I’ve been thinking about repetition. When I feel particularly beaten up and a bit sorry for my sorry self, it is often the repetition of being depressed that seems so unforgiving. And unbearable. Oh God, I bellow or whisper, please let me wake up somewhere else. Somewhere new.
I can see though, when I’m in a kinder mood, that life repeats us all, depressed or not. We all wake up at the beginning of each new day and find ourselves there. Over and over again we do stuff. And I am finding a latent comfort in that. Just as much as I rail against it when I can’t bear myself anymore, I also like it. Something about endeavouring to stay alive, in the over and over again-ness, tickles my fancy. My bedrock dance practice keeps teaching me this. Every time I show up on the dance floor, I’m moving with the old and the new at the same time. I have a fantasy, and believe me it is a fantasy as I’ve never been in a position to test it out. I very much like the idea that in a sustaining partnership, sex might drop over time, into the pleasures of both repetition and the unknown. Like on the dance floor where I find new life in the old moves. Each familiar breath, equally full of mystery.
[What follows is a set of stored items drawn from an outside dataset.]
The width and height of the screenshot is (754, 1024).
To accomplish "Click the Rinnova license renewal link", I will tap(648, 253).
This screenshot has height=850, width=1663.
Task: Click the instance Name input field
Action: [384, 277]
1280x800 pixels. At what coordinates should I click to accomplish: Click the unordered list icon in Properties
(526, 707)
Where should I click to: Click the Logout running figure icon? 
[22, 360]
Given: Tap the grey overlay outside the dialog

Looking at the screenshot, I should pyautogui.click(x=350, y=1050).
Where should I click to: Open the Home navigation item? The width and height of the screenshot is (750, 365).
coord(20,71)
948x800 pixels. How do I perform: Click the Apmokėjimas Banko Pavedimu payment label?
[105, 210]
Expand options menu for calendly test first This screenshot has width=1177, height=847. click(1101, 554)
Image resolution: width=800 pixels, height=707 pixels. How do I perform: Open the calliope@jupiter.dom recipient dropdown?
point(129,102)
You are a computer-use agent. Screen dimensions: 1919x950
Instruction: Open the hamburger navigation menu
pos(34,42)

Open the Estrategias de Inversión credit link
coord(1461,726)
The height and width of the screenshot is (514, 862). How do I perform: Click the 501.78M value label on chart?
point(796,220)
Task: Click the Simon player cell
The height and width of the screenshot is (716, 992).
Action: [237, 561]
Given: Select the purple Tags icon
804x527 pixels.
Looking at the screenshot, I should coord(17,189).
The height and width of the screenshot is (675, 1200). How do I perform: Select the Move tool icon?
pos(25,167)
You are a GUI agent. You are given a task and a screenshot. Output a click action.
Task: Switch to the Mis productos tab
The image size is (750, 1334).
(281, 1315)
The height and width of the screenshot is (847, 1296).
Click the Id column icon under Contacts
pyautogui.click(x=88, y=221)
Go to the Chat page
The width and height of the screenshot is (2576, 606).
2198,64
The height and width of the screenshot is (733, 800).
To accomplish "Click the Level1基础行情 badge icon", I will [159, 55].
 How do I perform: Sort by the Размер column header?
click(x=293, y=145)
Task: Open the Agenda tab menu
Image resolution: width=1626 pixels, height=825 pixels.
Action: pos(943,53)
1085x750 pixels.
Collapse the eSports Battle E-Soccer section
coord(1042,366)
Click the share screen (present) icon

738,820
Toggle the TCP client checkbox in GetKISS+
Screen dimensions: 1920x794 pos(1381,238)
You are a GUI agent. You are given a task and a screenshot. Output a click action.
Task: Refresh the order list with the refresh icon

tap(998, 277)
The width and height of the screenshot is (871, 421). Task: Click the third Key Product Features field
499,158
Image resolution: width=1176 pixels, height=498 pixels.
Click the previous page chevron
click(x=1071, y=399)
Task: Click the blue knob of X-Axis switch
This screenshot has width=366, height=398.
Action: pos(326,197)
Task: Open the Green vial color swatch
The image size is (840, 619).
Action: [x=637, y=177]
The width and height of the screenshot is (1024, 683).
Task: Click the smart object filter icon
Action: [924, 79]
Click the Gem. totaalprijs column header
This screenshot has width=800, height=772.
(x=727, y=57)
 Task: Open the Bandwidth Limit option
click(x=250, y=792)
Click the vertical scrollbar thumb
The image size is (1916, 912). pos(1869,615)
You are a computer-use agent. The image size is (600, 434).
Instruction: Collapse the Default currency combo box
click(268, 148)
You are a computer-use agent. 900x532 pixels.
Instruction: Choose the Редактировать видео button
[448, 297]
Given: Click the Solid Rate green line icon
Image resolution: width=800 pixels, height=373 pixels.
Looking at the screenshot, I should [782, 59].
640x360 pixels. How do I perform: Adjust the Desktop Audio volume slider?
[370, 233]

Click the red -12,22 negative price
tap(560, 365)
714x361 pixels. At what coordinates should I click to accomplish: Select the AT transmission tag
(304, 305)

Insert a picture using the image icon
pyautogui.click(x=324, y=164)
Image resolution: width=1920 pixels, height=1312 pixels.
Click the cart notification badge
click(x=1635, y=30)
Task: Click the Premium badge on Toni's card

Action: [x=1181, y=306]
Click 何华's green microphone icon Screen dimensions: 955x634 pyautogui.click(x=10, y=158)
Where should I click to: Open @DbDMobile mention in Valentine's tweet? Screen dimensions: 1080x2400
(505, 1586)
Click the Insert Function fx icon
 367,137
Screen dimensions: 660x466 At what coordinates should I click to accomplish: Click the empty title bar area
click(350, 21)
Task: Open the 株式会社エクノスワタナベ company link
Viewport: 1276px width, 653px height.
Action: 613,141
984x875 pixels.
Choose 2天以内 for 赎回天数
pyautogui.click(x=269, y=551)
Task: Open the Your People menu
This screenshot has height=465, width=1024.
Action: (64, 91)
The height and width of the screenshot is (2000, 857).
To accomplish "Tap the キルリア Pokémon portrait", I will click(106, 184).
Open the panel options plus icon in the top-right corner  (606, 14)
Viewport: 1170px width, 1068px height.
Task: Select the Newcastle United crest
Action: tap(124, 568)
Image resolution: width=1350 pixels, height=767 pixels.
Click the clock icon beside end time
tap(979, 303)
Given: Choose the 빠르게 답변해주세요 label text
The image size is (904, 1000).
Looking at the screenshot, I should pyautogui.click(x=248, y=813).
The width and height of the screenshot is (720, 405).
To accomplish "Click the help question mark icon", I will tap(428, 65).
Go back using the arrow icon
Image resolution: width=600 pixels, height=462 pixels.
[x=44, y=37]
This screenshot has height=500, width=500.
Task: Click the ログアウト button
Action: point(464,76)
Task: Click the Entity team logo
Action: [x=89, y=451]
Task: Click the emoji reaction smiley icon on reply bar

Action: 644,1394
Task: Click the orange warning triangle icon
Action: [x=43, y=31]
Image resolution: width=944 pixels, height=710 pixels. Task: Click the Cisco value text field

So, my musing and meandering about relentless repetition kind of trips me up. I hate it and am comforted by it. I fight and surrender to it. I want a new me but would’t give up the one I am.
I have been worrying at it, partly in relation to writing this blog. How many times can I report from the frontline of what can feel so repetitious? How many words are there for desperate? Or helpless? Or holy? How many breaths in a lifetime? In my lifetime? How many poems in my heart…
And… I’m noticing more in this much quieter terrain. The repetitious nature of things is clearer to see and feel and move in. I take an almost sensual pleasure in baking the same cake over and over again… telling Bebe, how I love her beyond all reason, repeatedly… lighting a candle every morning as my very first action after finding my feet. Life itself feels like a long, long walk. I suspect there is an old-style pilgrim inside me trying to get out. A pilgrimage from the very first breath to the last. And maybe, it’s just not a problem that I retread my own footsteps and often don’t feel like I’m getting anywhere? Maybe that’s just part of the walk?